Le Comte Ory constitue une espèce de prototype de tous les opéras comiques et opérettes du XIXe siècle qui vont tourner en dérision, pour la plus grande joie des spectateurs, moines et nonnes. Tout cela n’ayant plus grand-chose à voir avec nos préoccupations actuelles, on accepte d’autant mieux la transposition effectuée par le metteur en scène Pierre-Emmanuel Rousseau, qui situe l’action dans les années 50 mais conserve les traditionnelles religieuses du second acte. Bien accueilli à Rennes (voir le compte rendu de Tania Bracq), le spectacle fait maintenant escale à Rouen avec les mêmes solistes mais un chef, un orchestre et des chœurs différents.
La représentation est plutôt drôle et bon enfant, défendue par une distribution hors pair. D’où vient dès lors que la mayonnaise ne prend vraiment que dans la seconde partie ? Les digestions laborieuses des dimanches après-midi seraient-elles seules à justifier une salle amorphe ? Ou bien cette apathie est-elle liée au spectacle lui-même ? On peut en effet se demander si le manque d’intérêt du public ne vient pas de la construction dramaturgique, et si au lieu d’hésiter entre les Branquignols et les Deschiens, il n’aurait peut-être pas mieux valu créer un autre univers, en choisissant plus nettement entre hyperréalisme et académisme ? Car le premier acte, avec sa scène quasiment vide, ses déambulations forcées de figurants/choristes peu définis induisant quelques temps morts infimes mais répétés, lasse rapidement, là où quelques éléments de mobilier, des éclairages plus soignés et une plus grande rigueur de mise en scène auraient pu forcer l’adhésion.
© Photo Jean Pouget
C’est dommage, d’autant que le plateau est quasi irréprochable. On sait le large éventail des compétences de Mathias Vidal, dont les qualités comiques ne sont pas les moindres. Il mène ici la danse avec un entrain irrésistible, sorte de Louis de Funès conduit par ses pulsions vers la gent féminine. Mais là où l’on se souvient avec amusement d’un Michel Sénéchal plutôt patelin et libidineux, il crée un comte dépravé mais sympathique, beaucoup plus complexe et varié. Sans parler de sa voix qui est en parfaite adéquation avec le personnage, forte, ferme et musicale sur tous les registres, l’acteur maîtrise les attitudes et la gestuelle pour nous offrir un feu d’artifice vocal et scénique : du grand art.
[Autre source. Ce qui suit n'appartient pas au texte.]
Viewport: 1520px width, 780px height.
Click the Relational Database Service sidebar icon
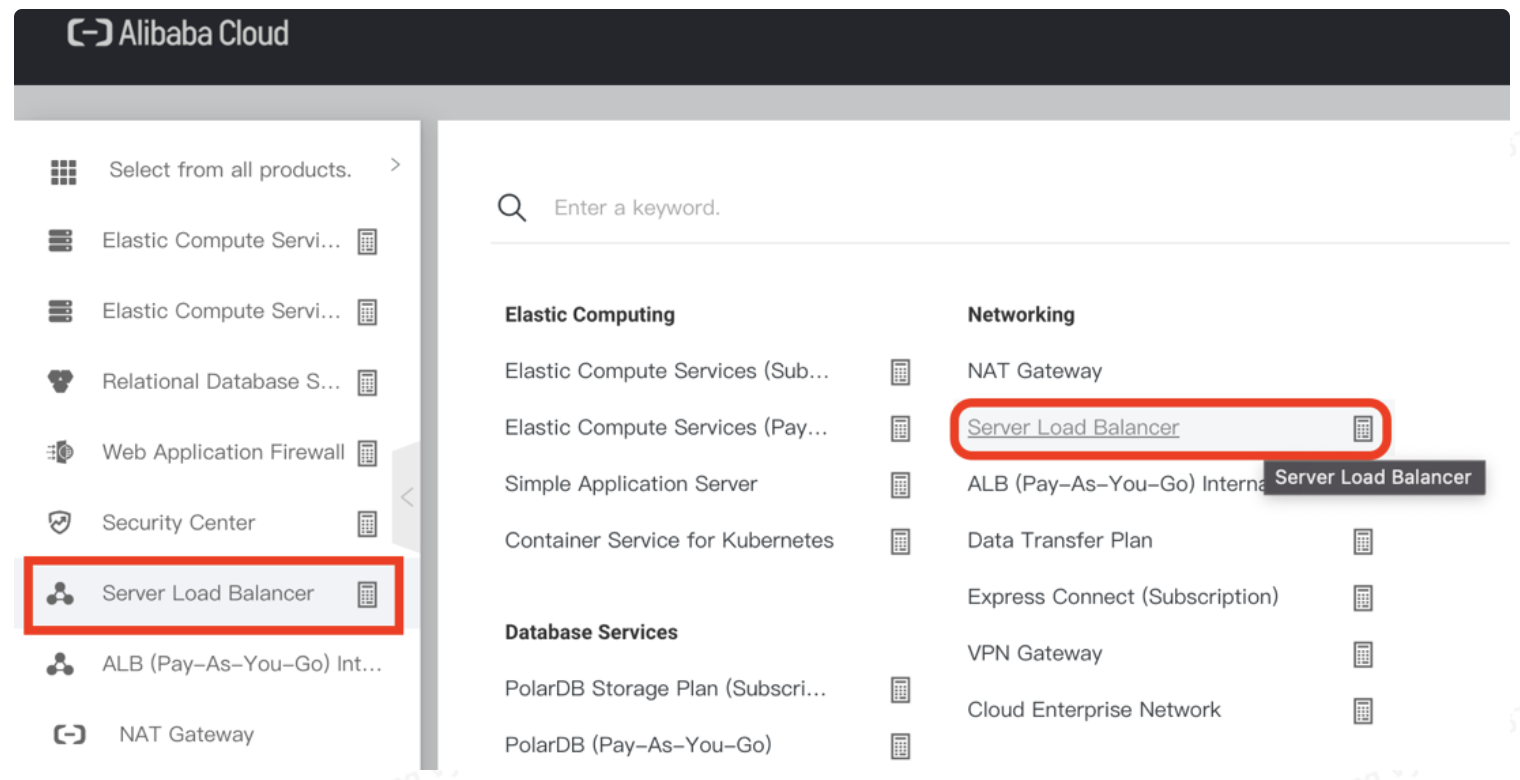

Perrine Madœuf trouve en Adèle un rôle à la mesure de ses remarquables moyens. Très à l’aise sur toute la tessiture, elle vocalise à la perfection, et allie une jolie musicalité avec un sens aigu de la comédie. La voix – comme l’actrice – est belle, jamais criée, et est mise au service d’une interprétation tout en finesse et en charme, même lors de la scabreuse – mais drôle – prise en sandwich finale. Seul tout petit bémol, une articulation plus soignée permettrait de ne rien perdre d’un texte que l’on a du mal à percevoir. A ses côtés, Rachel Kelly en Isolier est également délicieux-se, et fait apprécier un art accompli de la vocalise, tandis que Philippe Estèphe (Raimbaud) est particulièrement à l’aise tant vocalement que scéniquement. Le reste de la distribution participe avec entrain des frasques variées de ce diable de comte.
Une mention particulière est à attribuer au chœur qui joue fort bien et chante encore mieux, avec une très grande clarté. La direction de Luciano Acocella, pourtant rossinien convaincu, surprend un peu par de relatives et épisodiques lourdeurs, qui sont peut-être à mettre au compte d’un orchestre qui brille pourtant de belles sonorités. En tous cas un beau travail d’ensemble, accueilli très chaleureusement au final par un public enfin conquis.